*Your objective*.
Return only what runs from the line containing "This screenshot has width=1024, height=662." through the last line of the entries below, exactly, omitting pictures.

───── Data to process

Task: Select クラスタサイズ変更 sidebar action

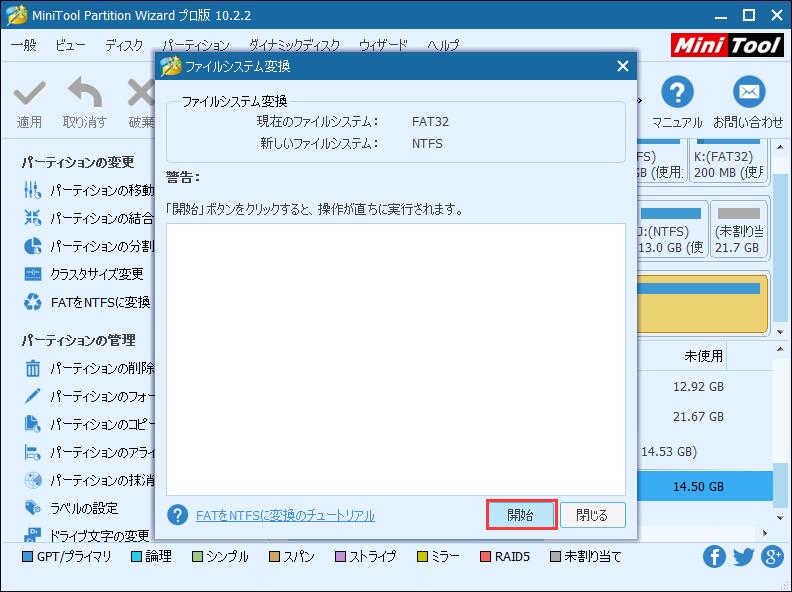Action: 97,274
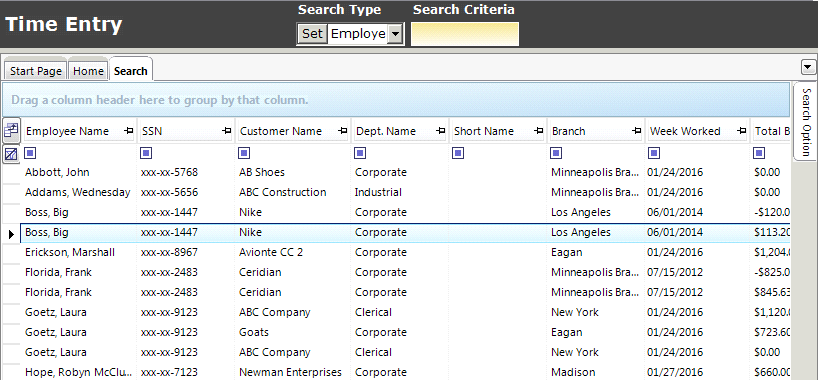
Task: Pin the Week Worked column
Action: tap(741, 131)
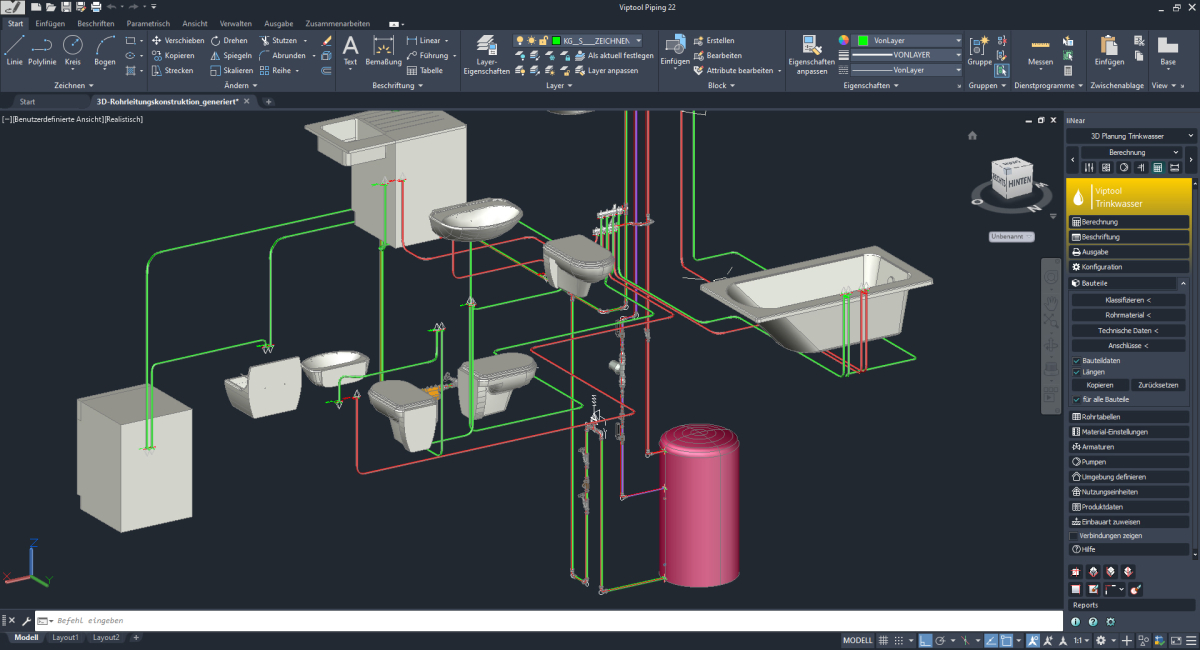Toggle the Längen checkbox
The height and width of the screenshot is (650, 1200).
click(1076, 372)
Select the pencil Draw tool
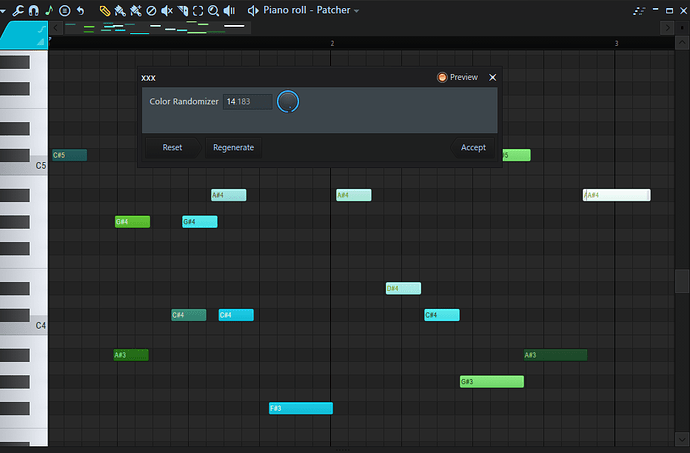Viewport: 690px width, 453px height. [x=105, y=10]
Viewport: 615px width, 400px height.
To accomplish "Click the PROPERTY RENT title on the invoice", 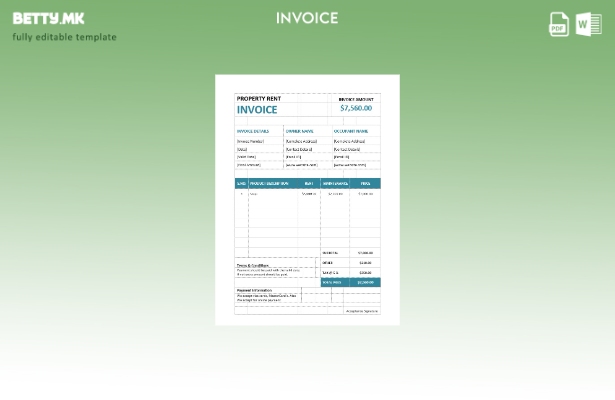I will click(x=258, y=99).
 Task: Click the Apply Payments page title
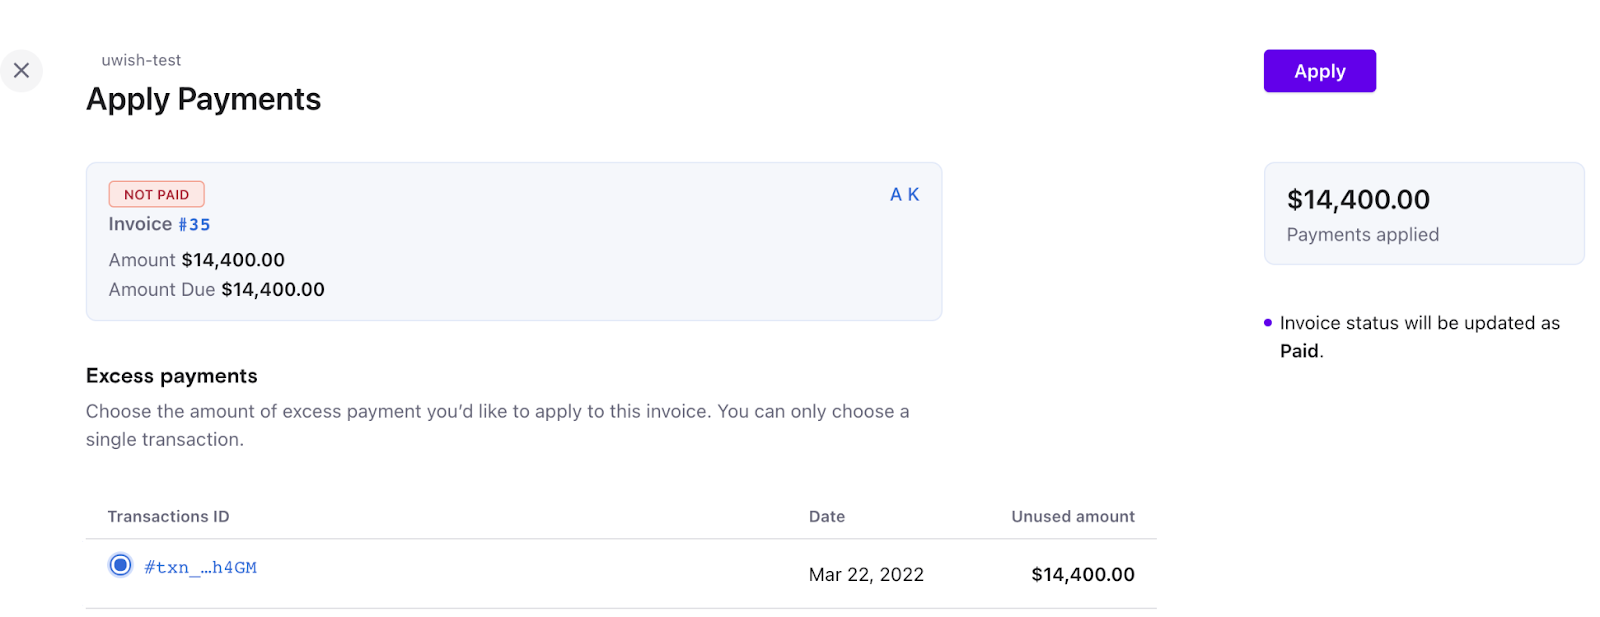point(203,99)
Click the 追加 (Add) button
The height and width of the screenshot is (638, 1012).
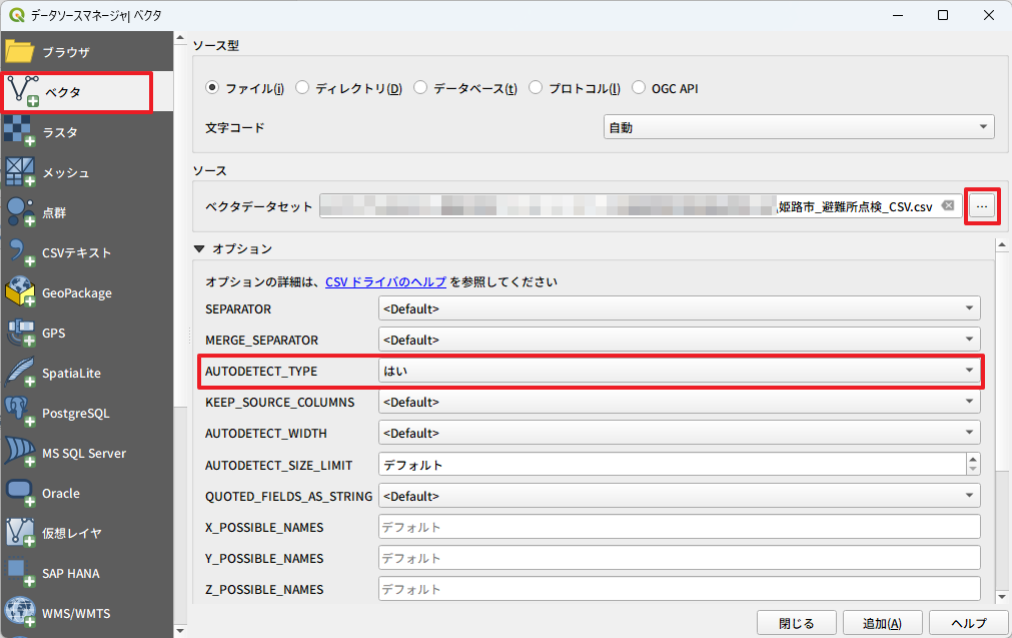[881, 622]
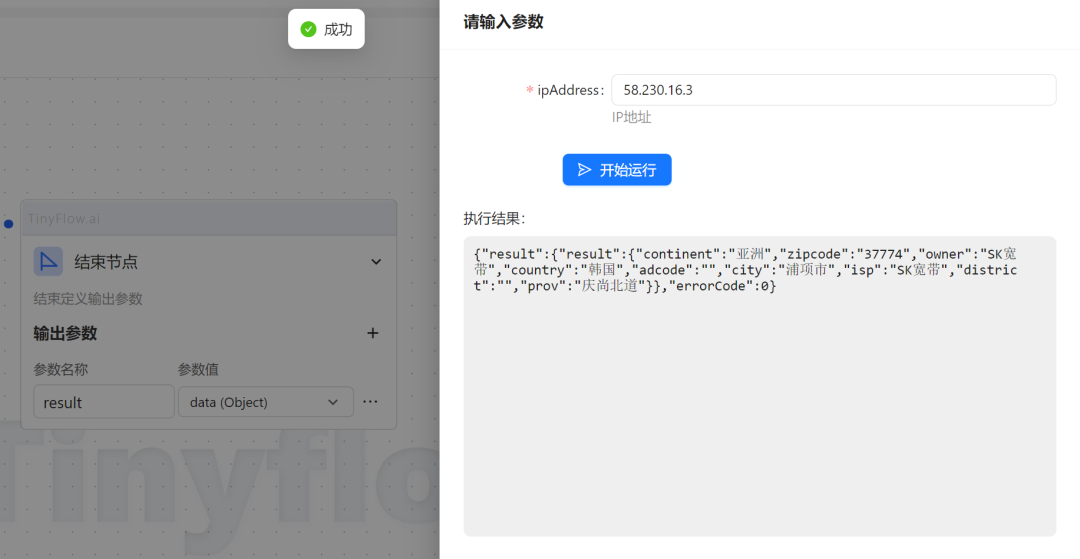Click the IP地址 helper text

click(x=631, y=117)
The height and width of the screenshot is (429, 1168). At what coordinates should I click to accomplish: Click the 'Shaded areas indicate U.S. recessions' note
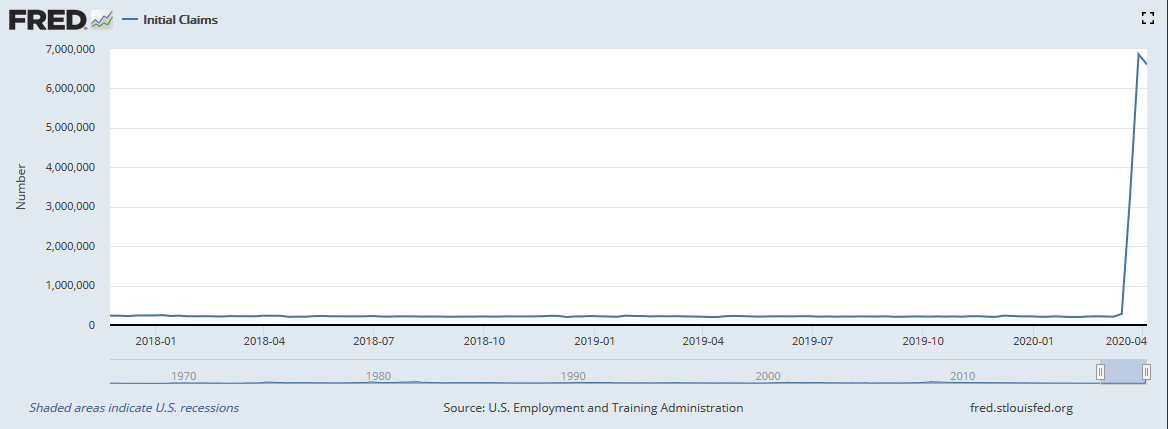point(134,408)
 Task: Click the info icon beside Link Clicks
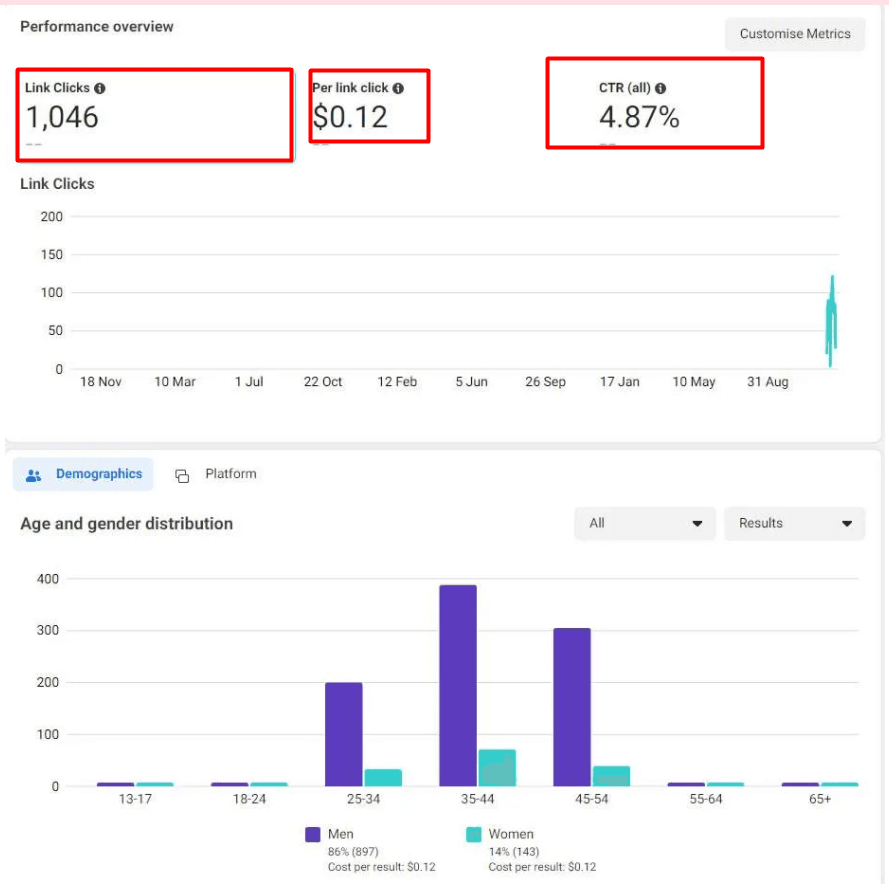[100, 88]
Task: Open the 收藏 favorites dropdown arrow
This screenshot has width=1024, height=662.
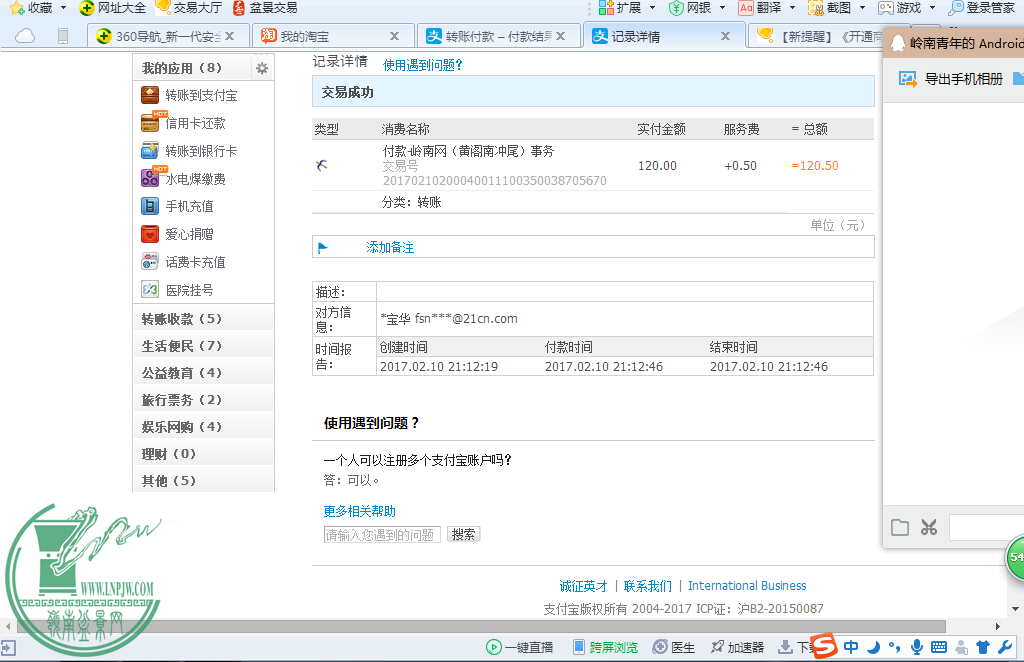Action: click(x=63, y=8)
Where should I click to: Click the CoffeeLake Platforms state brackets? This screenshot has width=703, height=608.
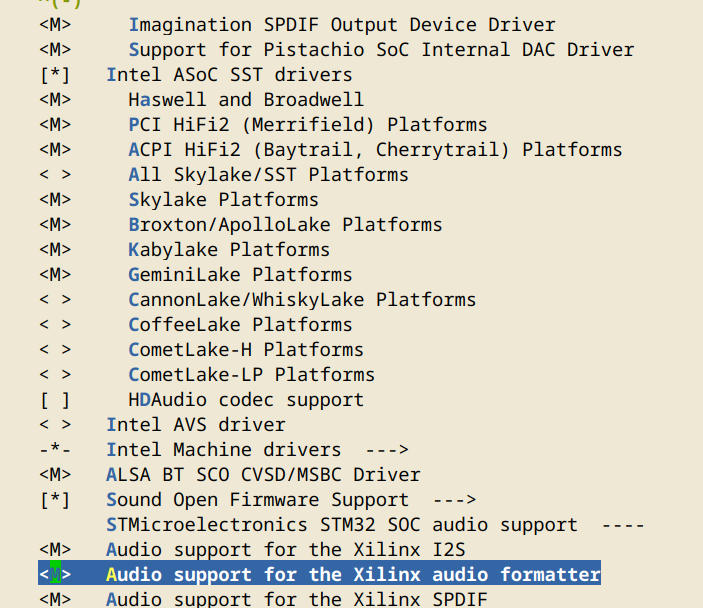coord(55,325)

──────────

*Reply to the task*.
This screenshot has width=1024, height=662.
Action: click(x=63, y=8)
Where should I click to: Click the CoffeeLake Platforms state brackets? This screenshot has width=703, height=608.
coord(55,325)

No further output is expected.